Novel CD28 antagonist mPEG PV1-Fab’ mitigates experimental autoimmune uveitis by suppressing CD4+ T lymphocyte activation and IFN-γ production

Autoimmune Uveitis is an important chronic inflammatory disease and a leading cause of impaired vision and blindness. This ocular autoimmune disorder is mainly mediated by T CD4+ lymphocytes poising a TH1 phenotype. Costimulatory molecules are known to play an important role on T cell activation and therefore represent interesting therapeutical targets for autoimmune disorders. CD28 is the prototypical costimulatory molecule for T lymphocytes, and plays a crucial role in the initiation, and maintenance of immune responses. However, previous attempts to use this molecule in clinical practice achieved no success. Thus, we evaluated the efficacy of mPEG PV1-Fab’ (PV1), a novel selective CD28 antagonist monovalent Fab fragment in the treatment of Experimental Autoimmune Uveitis (EAU). Here, we showed that PV1 treatment decreases both average disease score and incidence of EAU. A decrease in the activation profile of both T CD4+ and T CD8+ eye-infiltrating lymphocytes was evidenced. In the periphery, T CD4+ cells from PV1-treated mice also showed a decrease in their activation status, with reduced expression of CD69, CD25, and PD-1 molecules. This suppression was not dependent on Treg cells, as both their frequency and absolute number were lower in PV1-treated mice. In addition, frequency of CD4+IFN-γ+ T cells was significantly lower in PV1-treated group, but not of IL-17-producing T cells. Moreover, after specific restimulation, PV1 blockade selectively blocked IFN-γ production by CD4+ lymphocytes Taken together, our data suggest that mPEG PV1-Fab’ acts mainly on IFN-γ-producing CD4+ T cells and emphasize that this specific CD28 blockade strategy is a potential specific and alternative tool for the treatment of autoimmune disorders in the eye.

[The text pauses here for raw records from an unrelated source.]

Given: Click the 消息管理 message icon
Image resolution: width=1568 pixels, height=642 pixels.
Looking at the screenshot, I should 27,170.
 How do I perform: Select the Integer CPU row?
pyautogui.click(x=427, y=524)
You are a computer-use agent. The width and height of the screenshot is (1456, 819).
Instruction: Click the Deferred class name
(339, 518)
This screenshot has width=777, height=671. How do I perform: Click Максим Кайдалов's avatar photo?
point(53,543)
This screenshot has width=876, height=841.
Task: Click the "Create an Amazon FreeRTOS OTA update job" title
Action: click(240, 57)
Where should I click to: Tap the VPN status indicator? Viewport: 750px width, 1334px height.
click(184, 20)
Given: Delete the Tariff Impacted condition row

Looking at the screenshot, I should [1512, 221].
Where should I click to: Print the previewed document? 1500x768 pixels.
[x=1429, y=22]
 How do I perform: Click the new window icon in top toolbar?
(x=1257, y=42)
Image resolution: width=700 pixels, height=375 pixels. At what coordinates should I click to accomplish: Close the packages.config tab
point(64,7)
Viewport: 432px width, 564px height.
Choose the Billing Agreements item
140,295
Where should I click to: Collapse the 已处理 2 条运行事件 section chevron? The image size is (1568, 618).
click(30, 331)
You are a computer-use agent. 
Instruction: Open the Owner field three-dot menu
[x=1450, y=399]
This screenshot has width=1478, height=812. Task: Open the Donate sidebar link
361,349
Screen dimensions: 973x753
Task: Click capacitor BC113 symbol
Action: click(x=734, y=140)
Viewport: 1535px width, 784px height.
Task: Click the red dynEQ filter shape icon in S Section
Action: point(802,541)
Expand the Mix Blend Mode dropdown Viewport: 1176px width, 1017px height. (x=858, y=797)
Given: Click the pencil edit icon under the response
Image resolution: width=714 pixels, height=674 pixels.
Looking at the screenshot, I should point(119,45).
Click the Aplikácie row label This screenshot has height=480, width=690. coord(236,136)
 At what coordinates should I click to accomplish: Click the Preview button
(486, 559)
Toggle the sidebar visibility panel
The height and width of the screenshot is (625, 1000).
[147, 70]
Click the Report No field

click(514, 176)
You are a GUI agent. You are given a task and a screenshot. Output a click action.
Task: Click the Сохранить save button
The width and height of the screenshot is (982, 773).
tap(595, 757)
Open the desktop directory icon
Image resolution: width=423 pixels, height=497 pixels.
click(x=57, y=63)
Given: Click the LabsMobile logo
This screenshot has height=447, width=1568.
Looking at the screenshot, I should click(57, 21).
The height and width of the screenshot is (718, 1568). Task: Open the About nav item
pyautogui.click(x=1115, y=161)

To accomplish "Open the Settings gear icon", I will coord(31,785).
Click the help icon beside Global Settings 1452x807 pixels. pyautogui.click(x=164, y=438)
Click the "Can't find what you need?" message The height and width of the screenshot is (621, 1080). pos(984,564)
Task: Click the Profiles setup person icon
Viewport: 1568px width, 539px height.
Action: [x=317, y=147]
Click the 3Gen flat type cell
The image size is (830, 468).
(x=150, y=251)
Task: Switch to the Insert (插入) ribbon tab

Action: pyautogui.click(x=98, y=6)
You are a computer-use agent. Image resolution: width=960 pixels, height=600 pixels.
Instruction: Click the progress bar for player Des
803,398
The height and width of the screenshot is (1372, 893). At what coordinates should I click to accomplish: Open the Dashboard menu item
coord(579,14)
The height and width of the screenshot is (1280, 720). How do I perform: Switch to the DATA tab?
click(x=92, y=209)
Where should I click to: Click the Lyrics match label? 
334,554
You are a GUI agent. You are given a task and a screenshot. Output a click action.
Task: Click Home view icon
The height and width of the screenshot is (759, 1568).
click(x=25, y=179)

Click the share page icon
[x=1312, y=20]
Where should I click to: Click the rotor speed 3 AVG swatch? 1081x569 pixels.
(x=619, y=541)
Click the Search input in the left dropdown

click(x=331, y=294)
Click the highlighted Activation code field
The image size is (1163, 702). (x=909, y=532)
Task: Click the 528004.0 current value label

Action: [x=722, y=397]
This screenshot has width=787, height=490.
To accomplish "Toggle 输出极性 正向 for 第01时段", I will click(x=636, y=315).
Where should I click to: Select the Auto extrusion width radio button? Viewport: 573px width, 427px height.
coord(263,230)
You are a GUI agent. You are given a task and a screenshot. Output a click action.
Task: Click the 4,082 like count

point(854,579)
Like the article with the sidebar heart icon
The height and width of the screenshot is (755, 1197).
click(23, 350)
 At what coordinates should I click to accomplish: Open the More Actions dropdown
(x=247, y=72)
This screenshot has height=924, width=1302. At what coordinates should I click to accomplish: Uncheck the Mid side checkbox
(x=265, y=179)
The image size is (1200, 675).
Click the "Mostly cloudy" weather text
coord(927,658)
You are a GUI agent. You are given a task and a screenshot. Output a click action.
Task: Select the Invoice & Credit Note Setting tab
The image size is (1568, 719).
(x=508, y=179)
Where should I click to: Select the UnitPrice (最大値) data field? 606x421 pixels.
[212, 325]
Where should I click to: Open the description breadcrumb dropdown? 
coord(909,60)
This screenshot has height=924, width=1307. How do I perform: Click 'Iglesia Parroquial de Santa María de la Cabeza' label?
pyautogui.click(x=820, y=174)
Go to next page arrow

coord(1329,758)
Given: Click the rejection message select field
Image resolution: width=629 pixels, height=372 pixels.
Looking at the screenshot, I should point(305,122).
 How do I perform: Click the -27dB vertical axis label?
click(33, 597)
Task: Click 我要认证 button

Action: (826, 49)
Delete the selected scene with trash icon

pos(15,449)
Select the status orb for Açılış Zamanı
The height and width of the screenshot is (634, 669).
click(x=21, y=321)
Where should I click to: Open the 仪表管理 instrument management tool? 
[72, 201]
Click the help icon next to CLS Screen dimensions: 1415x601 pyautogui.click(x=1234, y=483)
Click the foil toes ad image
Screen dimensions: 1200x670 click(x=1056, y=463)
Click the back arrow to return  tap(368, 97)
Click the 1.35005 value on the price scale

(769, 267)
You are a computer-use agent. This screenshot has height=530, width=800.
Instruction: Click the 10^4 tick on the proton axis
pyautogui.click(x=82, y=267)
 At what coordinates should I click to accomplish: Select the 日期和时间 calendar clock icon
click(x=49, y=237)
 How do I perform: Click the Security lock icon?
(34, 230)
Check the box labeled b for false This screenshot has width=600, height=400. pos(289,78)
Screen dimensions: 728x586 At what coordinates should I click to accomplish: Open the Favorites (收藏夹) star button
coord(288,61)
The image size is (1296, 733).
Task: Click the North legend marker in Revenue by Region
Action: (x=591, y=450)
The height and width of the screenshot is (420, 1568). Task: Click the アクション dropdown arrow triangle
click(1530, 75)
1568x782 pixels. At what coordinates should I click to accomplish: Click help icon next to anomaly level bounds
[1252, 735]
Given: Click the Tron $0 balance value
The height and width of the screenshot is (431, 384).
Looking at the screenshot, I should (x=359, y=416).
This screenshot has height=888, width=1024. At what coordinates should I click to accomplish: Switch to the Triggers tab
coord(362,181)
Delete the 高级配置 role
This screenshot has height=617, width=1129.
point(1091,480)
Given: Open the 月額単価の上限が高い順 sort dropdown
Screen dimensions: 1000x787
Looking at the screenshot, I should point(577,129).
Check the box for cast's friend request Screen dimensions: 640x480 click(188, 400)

自身免疫性葡萄膜炎（Autoimmune Uveitis）是一类重要的慢性炎症性疾病，也是视力受损与失明的主要诱因之一。该眼部自身免疫紊乱主要由呈现T辅助细胞1（TH1）表型的CD4阳性T淋巴细胞介导。已知共刺激分子（Costimulatory molecules）在T细胞活化过程中发挥关键作用，因此成为自身免疫性疾病极具潜力的治疗靶点。CD28是T淋巴细胞的经典共刺激分子，在免疫应答的启动与维持中至关重要。然而，既往将该分子应用于临床实践的尝试均未取得成功。为此，我们评估了mPEG PV1-Fab’（PV1）——一种新型选择性CD28阻断剂单价Fab片段——在治疗实验性自身免疫性葡萄膜炎（Experimental Autoimmune Uveitis, EAU）中的疗效。本研究证实，PV1治疗可同时降低EAU的平均疾病评分与发病率。研究还观察到，眼内浸润的CD4阳性与CD8阳性T淋巴细胞的活化水平均有所下降。在外周免疫环境中，经PV1处理的小鼠体内的CD4阳性T细胞活化状态也有所减弱，其CD69、CD25及程序性死亡蛋白1（PD-1）分子的表达水平均降低。该抑制效应并不依赖于调节性T细胞（Treg），因为经PV1处理的小鼠体内调节性T细胞的频率与绝对计数均更低。此外，PV1处理组小鼠体内CD4阳性干扰素-γ（IFN-γ）阳性T细胞的占比显著降低，但产生白细胞介素-17（IL-17）的T细胞占比无明显变化。进一步的特异性再刺激实验显示，PV1阻断可选择性抑制CD4阳性淋巴细胞产生干扰素-γ。综上，我们的研究结果表明，mPEG PV1-Fab’主要通过作用于产生干扰素-γ的CD4阳性T细胞发挥功效，同时证实了这种特异性CD28阻断策略有望成为眼部自身免疫性疾病治疗的特异性替代方案。